ASSIGNED TASK | Wherever a picture appears, leave it out; set down everything else in the records exactly.

DATA TO EXAMINE |

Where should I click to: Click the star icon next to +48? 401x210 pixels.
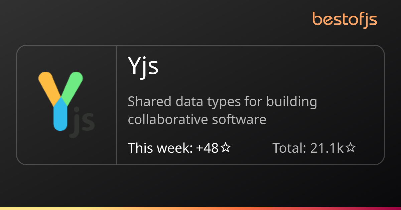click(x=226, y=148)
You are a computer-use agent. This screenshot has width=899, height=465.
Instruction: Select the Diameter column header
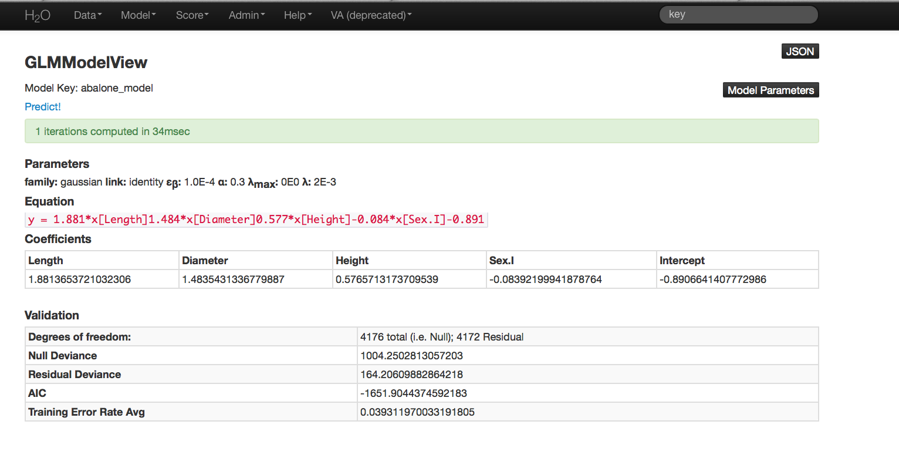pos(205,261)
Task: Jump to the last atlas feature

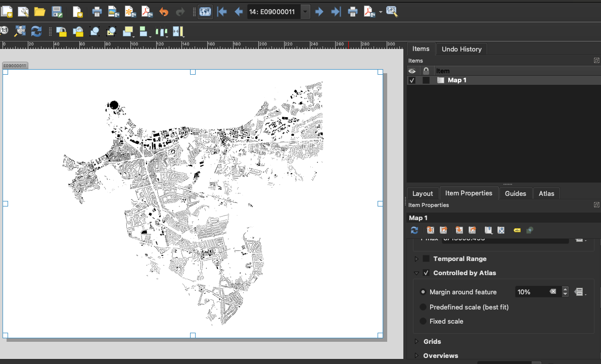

SOLUTION |
Where should I click to: Click the star icon next to +48? 401x210 pixels.
click(x=226, y=148)
You are a computer-use agent. This screenshot has width=899, height=465.
Instruction: Select the Diameter column header
pos(205,261)
Task: Jump to the last atlas feature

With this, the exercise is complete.